Project Setup

The recommended stack for io.Connect applications is Vite + React + TypeScript. This guide covers single-app and multi-app monorepo structures.

Single App (Vite)

Terminal
npm create vite@latest my-app -- --template react-ts
cd my-app
npm install @interopio/browser @interopio/react-hooks

Multi-App Structure

For io.Connect Browser projects, you typically have at least two apps: a Platform (host) and one or more Clients (children).

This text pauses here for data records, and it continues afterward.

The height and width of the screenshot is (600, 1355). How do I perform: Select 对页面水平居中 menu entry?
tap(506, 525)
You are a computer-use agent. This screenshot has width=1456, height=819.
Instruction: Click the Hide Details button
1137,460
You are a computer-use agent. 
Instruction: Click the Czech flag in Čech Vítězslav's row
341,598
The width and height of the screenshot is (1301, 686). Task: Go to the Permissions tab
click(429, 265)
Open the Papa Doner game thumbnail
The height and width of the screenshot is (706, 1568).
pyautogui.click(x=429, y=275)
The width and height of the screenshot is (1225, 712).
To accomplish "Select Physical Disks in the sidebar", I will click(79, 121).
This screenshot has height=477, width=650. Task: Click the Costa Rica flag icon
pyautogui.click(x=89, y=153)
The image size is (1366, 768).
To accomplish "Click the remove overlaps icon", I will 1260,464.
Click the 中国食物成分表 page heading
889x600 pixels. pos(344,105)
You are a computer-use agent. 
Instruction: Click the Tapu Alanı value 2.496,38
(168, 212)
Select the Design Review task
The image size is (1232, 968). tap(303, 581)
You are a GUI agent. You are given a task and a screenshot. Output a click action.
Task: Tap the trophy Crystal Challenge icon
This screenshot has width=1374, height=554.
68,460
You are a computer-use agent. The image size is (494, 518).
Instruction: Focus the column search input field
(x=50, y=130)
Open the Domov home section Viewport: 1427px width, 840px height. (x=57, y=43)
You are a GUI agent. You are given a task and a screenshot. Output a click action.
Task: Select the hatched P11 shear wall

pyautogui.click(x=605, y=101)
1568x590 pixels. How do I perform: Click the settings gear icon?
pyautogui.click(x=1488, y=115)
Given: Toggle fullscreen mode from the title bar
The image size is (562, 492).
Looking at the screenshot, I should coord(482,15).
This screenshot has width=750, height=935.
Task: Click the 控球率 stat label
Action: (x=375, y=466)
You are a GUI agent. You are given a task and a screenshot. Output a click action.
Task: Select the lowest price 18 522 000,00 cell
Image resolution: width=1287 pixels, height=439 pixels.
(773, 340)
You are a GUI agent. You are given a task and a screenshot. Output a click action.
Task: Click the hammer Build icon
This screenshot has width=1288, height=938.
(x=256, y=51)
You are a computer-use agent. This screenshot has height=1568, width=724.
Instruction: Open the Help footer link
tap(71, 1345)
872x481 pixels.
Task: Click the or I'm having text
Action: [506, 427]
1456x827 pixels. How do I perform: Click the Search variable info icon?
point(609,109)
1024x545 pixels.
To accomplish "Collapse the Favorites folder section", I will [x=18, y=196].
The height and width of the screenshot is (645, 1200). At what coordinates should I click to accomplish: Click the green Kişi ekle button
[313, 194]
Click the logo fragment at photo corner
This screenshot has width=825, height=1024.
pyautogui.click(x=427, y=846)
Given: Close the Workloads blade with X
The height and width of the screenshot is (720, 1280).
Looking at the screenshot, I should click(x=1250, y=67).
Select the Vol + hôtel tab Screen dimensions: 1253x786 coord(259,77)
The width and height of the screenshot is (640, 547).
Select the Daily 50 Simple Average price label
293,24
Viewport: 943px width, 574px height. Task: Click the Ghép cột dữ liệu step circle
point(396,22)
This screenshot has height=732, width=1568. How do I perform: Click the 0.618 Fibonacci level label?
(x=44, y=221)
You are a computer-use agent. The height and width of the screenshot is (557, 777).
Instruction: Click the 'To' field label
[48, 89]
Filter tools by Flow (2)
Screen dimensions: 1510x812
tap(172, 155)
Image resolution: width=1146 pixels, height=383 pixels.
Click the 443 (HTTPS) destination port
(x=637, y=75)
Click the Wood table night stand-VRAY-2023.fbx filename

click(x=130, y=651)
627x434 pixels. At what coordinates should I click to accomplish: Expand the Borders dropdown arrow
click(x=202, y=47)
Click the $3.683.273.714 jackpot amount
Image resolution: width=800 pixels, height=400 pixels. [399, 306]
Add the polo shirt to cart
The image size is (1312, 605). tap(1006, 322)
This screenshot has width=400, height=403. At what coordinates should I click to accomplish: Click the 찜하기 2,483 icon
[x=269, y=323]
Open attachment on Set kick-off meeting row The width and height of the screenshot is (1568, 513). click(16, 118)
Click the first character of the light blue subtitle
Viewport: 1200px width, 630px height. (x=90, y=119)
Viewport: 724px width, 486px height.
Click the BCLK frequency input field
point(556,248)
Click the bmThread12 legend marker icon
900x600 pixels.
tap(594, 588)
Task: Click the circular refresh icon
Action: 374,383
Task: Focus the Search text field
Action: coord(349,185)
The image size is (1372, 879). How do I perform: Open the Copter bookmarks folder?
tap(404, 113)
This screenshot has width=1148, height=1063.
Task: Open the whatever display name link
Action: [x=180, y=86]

Recommended folder structure
my-project/
├── platform/         # Host app (@interopio/browser-platform)
│   ├── src/
│   │   ├── App.tsx
│   │   ├── main.tsx
│   │   └── types.ts  # Shared types (copied into each app)
│   ├── .env
│   ├── vite.config.ts
│   └── package.json
├── client-list/      # Client app (@interopio/browser)
│   ├── src/
│   │   ├── App.tsx
│   │   ├── main.tsx
│   │   ├── types.ts  # Same shared types (duplicated)
│   │   └── mockData.ts
│   ├── vite.config.ts
│   └── package.json
├── client-portfolio/ # Another client app
│   ├── src/
│   │   └── ...
│   └── package.json
└── shared/           # Source of truth for shared files
    ├── types.ts
    └── mockData.ts
Shared Files in Multi-App ProjectsVite scopes each project to its own root directory. For multi-app setups, copy shared files (like types.ts) into each app's src/ folder, or use a monorepo tool like Nx or Turborepo with a shared package.

Vite Config

Use fixed port numbers so the Platform app knows where to load client iframes:

vite.config.ts
import { defineConfig } from "vite";
import react from "@vitejs/plugin-react";

export default defineConfig({
  plugins: [react()],
  server: {
    port: 3001,    // Fixed port for this app
    strictPort: true,
  },
});

Environment Variables

For Browser Platform apps, store the license key in a .env file:

.env
VITE_IOCONNECT_LICENSE_KEY=your-license-key-here
Use import.meta.env.VITE_IOCONNECT_LICENSE_KEY in your TypeScript code. Vite exposes only variables prefixed with VITE_.